Even if you couldn’t stand the music, the 58th Eurovision Song Contest in Malmö this weekend provided plenty of phonetic entertainment. This is the annual event where, in front of more than 100 million viewers, musicians get together from all over Europe to try and sound, for the most part, like Americans.
Green-room host Eric Saade, himself a previous Eurovision contestant for Sweden, exemplified the non-European flavour:
Pop-rock English actually has roots in African American English and the American South, hence e.g. a variably front-monophthongal PRICE vowel, and variable rhoticity. Representing the UK was the veteran Bonnie Tyler, sounding like she’s from several thousand miles further west than her native non-rhotic Wales:
By contrast, rhotic native speakers tend to pick up on the non-rhoticity of the pop-rock accent, so we had Ryan Dolan for Ireland de-rhoticizing e.g. but in our darkest hour:
Of course it wasn’t all Americanization. Eight of the 26 songs in the final weren’t in English at all, and host-in-chief Petra Mede (a comedian, not a pop-rock artist) presented the show in decidedly British English:
And one particular deviation from pop-rock English caught my ear in Georgia’s song Waterfall, performed by Sopho Gelovani and Nodiko Tatishvili. I kept hearing its chorus as Your lav is pouring down on me, you’re my waterfall (lav in Britain being short for lavatory):
Transatlantic pop-rock English has a relatively schwa-like STRUT, which the occasional jokey spelling of love as lurve is probably intended to represent. But Georgian has a classic system of five peripheral vowels (see my post on the vowel space), making ləv a phonetic challenge. As I said in my long STRUT post, non-native learners must above all acquire a good schwa, and this will make a better choice for STRUT than the typical international ‘a’.

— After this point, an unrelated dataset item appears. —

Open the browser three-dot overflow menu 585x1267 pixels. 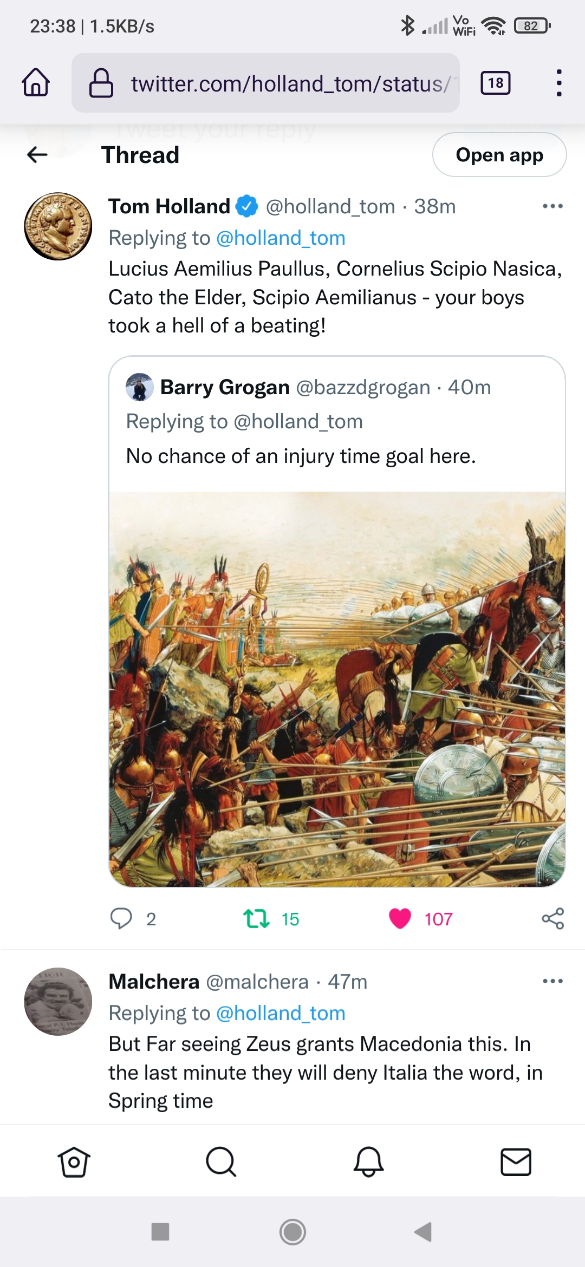558,83
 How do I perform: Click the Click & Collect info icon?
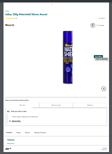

Once you’ve acquired schwa, however, don’t overuse it. A reminder of the tricky fact that English words often contain more than one prominence came from Malta’s singing doctor Gianluca Bezzina, whose spontaneous indeed had the spən- commonly heard from non-natives:
This may be a feature of Maltese English (which is an official language, spoken by a majority of the population), but BrE and AmE speakers generally give prominence not only to the second syllable of spontaneous but also the first, so we get BrE spɔn- and AmE spɑn-.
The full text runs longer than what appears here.